CONCLUSIONS: Indocyanine green-assisted surgery for macular pucker might have an adverse effect on functional outcome. Although there were obvious differences in the ultrastructure of tissue removed during surgery, our observations cannot be explained by histologic analysis alone. Other, so far unknown mechanisms of action must be considered.
DESIGN: Retrospective analysis of two successive, consecutive, interventional case series.
METHODS: Functional outcome (visual acuity, Goldmann perimetry) of 48 eyes of 48 consecutive patients with (group 1, n = 20) or without (group 2, n = 28) intraoperative use of indocyanine-green (ICG) was retrospectively analyzed. For statistical analysis, best-corrected visual acuity measured at the last presentation was considered. Only patients with an idiopathic macular pucker were included. Surgery consisted of three-port pars plana vitrectomy, and removal of epiretinal tissue and the ILM in a second step. Commercially available ICG with a concentration of.05% and an osmolarity of 275 mOsm was used to stain the ILM. The surgical technique used for both groups was identical, except the use of ICG. Epiretinal tissue of all eyes was harvested and prepared for ultrastructural analysis using light and electron microscopy.

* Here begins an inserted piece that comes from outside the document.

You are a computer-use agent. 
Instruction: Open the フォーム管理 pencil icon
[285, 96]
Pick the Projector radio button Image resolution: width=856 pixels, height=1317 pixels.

RESULTS: Follow-up time was 8.5 months in group 1 and 5.4 months in group 2. Whereas patients operated on without ICG experienced a significant improvement of median best-corrected visual acuity from 20/63 (range, 20/400 to 20/32) preoperatively to 20/40 (range, 20/200 to 20/25) postoperatively (P < .001), median best-corrected visual acuity remained 20/63 before (range, 20/200 to 20/63) and after (range, 20/400 to 20/20) (P > .9) ICG-assisted peeling. There was a statistically significant difference (P = .013) in best-corrected postoperative visual acuity of patients with and without the use of ICG. An improvement of vision was noted in 86% of patients without and 55% of patients with ICG-assisted surgery. Thirty-five percent of patients after ICG application presented with a deterioration of visual acuity. Furthermore, we observed large visual field defects in 7 of 20 patients after ILM staining. No visual field defects were noted after conventional peeling. Histologic analysis revealed clear differences between the two groups concerning the amount of cellular elements adjacent to the retinal surface of the ILM: There was more cellular debris visible in specimens after ICG application during surgery. Additionally, in contrast to surgery without ILM staining, epiretinal cells had ruptured and lost their cellular integrity after ICG-assisted vitrectomy.
CONCLUSIONS: Indocyanine green-assisted surgery for macular pucker might have an adverse effect on functional outcome. Although there were obvious differences in the ultrastructure of tissue removed during surgery, our observations cannot be explained by histologic analysis alone. Other, so far unknown mechanisms of action must be considered.